In this directory, I have multiple folders: one for each wave, unzipped. Each folder contains all the dataset for the wave. No name have been change (folders or files).


In [22]:
start = time.time()

# iterate over each folder
root_dir = '../../data'
for folder in os.listdir(root_dir):
    
    # init parameters for the current wave
    merged_df = pd.DataFrame()
    nfiles = 0
    
    # get folder path
    folder_path = os.path.join(root_dir, folder)
    if os.path.isdir(folder_path) and folder != 'concat':
        
        # 6th element of folder name is in fact wave number
        i = folder[6]

        # iterate over each file in the folder
        for file in os.listdir(folder_path):
            file_path = os.path.join(folder_path, file)
            
            # check if it's dataset
            if file_path.endswith('dta'):
                
                try:
                    df = pd.read_stata(file_path)
                    
                    # test number of rows
                    rows_expected = wave_to_rows[f"wave{i}"]
                    actual_rows = len(df)
                    if rows_expected==actual_rows:

                        df = df.add_prefix(file.split('.')[0] + '_')

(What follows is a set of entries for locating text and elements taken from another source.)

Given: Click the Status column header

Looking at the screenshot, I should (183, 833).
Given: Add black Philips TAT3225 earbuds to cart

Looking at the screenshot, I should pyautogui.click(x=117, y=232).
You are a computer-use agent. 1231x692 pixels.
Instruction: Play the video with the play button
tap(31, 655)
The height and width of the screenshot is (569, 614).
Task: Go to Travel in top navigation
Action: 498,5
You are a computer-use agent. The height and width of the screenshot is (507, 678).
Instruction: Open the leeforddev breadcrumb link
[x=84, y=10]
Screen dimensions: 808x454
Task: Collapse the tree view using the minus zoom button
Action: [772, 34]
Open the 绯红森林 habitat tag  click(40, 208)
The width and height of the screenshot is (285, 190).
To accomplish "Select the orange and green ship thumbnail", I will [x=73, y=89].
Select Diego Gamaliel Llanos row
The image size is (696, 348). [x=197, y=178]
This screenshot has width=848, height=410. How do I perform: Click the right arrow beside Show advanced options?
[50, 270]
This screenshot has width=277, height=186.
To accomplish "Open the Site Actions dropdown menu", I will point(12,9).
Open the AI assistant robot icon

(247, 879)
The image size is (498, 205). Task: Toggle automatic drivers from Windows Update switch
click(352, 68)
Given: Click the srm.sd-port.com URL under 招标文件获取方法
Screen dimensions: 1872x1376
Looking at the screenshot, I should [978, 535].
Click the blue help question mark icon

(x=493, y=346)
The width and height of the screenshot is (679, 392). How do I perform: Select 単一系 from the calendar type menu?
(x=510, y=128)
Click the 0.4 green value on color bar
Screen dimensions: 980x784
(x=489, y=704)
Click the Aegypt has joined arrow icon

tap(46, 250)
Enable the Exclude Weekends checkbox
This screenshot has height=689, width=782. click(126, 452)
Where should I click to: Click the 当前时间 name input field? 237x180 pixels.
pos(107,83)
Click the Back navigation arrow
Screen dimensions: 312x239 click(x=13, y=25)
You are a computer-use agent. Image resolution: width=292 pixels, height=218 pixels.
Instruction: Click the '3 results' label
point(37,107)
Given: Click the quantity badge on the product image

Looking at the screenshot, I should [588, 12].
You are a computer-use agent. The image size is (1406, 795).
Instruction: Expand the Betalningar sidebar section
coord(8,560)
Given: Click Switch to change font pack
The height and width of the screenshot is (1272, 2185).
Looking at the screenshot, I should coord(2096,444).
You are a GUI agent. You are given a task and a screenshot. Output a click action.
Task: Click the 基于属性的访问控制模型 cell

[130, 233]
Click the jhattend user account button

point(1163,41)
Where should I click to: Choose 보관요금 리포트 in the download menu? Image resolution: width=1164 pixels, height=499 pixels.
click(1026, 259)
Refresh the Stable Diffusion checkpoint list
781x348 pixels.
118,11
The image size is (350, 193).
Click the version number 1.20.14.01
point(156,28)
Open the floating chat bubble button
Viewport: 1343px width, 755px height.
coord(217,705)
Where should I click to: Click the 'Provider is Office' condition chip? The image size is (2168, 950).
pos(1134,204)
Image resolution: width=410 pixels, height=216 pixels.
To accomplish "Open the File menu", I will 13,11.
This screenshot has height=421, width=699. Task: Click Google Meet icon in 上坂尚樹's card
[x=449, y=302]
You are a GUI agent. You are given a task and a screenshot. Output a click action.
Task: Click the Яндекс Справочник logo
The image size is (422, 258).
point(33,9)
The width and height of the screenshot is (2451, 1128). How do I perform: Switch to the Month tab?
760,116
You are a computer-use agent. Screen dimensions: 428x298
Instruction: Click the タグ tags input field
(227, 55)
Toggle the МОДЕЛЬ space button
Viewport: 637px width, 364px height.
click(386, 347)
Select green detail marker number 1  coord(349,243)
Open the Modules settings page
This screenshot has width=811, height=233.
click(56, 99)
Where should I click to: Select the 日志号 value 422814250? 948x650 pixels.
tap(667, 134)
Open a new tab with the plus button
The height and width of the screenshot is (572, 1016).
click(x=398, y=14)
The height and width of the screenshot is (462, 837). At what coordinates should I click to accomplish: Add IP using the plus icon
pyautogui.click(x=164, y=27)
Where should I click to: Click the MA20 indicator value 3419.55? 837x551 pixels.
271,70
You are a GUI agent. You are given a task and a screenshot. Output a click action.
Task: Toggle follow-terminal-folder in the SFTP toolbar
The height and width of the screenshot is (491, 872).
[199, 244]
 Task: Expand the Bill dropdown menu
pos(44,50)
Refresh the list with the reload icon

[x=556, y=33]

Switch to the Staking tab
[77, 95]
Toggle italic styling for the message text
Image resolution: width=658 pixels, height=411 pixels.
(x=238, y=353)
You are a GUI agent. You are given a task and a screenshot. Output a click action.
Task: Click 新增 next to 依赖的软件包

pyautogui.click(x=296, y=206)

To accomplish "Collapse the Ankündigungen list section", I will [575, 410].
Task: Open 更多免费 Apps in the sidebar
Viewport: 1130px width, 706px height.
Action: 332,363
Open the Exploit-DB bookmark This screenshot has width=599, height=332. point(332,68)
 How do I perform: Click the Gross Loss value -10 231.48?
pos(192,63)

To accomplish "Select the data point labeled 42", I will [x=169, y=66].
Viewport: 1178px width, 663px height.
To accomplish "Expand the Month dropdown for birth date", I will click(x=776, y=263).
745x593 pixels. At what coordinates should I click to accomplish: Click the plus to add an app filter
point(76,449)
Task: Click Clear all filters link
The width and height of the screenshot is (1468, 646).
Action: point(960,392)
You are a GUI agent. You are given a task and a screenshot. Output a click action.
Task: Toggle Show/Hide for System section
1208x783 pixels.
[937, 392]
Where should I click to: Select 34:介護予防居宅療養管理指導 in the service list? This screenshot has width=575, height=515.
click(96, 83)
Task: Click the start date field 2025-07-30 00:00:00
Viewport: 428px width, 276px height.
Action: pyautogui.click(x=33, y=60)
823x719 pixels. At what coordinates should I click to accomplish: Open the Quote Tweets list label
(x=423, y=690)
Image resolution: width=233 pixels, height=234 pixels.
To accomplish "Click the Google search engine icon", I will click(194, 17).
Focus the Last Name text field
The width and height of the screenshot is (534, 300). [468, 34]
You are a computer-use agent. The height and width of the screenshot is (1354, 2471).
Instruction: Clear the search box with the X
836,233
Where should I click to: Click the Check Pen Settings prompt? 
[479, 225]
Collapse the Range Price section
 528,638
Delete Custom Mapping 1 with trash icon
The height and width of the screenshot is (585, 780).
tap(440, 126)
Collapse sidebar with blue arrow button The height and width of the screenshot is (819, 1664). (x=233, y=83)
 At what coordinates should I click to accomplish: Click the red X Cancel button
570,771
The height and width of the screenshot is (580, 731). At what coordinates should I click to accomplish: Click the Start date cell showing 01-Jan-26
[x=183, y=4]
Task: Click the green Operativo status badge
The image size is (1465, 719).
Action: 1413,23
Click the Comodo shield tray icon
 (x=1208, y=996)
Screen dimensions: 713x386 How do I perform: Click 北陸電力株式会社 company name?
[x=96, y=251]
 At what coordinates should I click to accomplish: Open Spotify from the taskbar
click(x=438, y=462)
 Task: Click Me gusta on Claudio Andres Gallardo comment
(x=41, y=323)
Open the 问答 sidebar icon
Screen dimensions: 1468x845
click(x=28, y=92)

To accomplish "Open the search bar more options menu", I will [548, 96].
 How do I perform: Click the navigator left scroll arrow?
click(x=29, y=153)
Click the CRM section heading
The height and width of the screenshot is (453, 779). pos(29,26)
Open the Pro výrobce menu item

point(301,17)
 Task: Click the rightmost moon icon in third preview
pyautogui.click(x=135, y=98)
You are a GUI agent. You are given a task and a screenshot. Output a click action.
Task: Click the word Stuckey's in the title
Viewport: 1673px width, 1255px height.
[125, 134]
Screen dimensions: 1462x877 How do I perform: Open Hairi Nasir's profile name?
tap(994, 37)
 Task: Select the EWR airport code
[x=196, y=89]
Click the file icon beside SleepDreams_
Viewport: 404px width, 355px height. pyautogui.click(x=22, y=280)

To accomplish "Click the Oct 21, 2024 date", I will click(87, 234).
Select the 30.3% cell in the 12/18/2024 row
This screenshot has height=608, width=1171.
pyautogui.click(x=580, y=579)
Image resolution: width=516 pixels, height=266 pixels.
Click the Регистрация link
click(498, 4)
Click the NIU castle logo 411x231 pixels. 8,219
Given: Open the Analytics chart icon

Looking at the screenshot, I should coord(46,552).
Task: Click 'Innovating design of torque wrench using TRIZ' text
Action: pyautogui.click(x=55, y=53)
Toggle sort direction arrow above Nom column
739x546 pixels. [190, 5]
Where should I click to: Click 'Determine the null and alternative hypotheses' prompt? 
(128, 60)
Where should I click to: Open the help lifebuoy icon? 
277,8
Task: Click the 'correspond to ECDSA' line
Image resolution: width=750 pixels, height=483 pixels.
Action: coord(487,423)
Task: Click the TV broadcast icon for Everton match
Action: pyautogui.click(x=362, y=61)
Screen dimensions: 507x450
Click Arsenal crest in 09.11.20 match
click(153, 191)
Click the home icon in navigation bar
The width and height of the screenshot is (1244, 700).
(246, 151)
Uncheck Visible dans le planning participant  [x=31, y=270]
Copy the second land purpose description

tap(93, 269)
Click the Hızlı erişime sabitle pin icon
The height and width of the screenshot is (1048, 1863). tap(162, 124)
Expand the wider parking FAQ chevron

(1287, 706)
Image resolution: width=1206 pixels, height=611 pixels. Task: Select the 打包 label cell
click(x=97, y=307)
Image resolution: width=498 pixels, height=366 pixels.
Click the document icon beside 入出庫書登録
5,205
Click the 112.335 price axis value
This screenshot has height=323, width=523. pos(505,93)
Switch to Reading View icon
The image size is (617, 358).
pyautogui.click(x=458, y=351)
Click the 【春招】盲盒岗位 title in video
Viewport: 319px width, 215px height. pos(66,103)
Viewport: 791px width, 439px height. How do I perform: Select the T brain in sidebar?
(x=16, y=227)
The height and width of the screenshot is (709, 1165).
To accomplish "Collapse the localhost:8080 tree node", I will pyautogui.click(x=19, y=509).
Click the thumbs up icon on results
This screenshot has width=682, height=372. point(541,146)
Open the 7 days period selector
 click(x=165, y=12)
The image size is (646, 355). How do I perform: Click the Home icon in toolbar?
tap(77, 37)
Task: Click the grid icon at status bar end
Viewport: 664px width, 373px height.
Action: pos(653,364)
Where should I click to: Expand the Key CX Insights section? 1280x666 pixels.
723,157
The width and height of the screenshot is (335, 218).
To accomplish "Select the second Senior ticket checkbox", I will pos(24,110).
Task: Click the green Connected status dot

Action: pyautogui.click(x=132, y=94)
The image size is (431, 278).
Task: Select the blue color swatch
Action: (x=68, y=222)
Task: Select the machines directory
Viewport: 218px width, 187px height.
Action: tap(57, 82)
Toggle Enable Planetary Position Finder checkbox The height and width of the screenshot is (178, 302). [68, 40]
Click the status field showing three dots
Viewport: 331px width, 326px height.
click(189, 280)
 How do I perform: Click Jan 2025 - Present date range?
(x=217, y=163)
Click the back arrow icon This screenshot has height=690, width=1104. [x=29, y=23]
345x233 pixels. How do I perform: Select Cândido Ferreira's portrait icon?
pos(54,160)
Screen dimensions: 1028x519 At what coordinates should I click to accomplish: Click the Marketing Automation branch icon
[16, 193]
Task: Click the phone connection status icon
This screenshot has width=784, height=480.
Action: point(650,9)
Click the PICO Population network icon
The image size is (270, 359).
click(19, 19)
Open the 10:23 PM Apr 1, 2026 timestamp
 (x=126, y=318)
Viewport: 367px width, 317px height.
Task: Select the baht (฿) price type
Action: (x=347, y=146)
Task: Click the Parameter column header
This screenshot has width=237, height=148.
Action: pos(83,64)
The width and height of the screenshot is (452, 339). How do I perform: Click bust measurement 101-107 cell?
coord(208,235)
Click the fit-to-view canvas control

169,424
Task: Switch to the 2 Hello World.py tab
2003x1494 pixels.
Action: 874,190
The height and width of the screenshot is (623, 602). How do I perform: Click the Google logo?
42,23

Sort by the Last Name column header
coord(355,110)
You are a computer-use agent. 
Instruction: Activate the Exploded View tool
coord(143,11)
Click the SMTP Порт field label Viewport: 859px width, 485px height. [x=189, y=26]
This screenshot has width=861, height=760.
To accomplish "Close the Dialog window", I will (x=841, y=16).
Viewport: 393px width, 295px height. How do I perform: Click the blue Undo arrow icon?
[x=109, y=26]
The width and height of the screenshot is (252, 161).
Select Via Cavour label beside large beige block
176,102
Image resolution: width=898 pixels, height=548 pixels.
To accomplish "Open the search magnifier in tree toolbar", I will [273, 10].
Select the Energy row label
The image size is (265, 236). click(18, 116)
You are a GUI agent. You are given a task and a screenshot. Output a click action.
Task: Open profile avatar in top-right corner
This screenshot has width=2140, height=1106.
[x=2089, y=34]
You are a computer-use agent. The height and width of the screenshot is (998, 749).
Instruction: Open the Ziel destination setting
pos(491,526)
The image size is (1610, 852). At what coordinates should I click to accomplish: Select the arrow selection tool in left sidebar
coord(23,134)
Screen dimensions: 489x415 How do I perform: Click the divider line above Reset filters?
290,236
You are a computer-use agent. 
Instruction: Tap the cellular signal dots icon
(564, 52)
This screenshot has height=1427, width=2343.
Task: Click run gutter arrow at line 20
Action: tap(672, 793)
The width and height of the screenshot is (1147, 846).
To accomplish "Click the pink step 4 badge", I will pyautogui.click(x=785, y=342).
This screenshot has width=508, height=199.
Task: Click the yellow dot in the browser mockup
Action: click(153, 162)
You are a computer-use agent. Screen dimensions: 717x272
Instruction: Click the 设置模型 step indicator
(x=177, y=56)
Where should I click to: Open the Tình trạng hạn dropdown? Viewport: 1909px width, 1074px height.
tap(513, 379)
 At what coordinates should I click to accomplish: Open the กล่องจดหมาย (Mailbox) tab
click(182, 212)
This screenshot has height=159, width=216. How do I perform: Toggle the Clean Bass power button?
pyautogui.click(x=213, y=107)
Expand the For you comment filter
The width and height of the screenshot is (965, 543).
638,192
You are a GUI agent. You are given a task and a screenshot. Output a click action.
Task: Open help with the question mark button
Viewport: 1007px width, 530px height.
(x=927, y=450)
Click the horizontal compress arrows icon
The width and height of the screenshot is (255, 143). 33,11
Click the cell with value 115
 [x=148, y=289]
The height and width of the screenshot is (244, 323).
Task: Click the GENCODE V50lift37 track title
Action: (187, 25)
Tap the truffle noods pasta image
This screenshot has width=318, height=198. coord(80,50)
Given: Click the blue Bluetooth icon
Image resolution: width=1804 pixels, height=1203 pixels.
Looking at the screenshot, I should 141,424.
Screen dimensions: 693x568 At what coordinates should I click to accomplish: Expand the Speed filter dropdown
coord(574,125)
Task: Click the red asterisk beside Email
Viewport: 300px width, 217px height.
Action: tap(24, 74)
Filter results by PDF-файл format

                        # merge dfs
                        merged_df = pd.merge(merged_df, df, left_index=True,
                                             right_index=True, how='outer')
                        nfiles += 1
                
                # avoid non-unique error
                except ValueError:
                    pass
                
        # save df
        merged_df.to_csv(f'../../data/concat/concatwave{i}.csv.gz', index=False)
        print(f"Wave {i} (with {nfiles} files) concatenated and saved!\n")

print(f"\n\nTime (sec): {(time.time()-start):.2f}")

Wave 1 (with 26 files) concatenated and saved!

Wave 4 (with 27 files) concatenated and saved!

Wave 5 (with 27 files) concatenated and saved!

Wave 3 (with 15 files) concatenated and saved!

Wave 6 (with 30 files) concatenated and saved!

Wave 8 (with 31 files) concatenated and saved!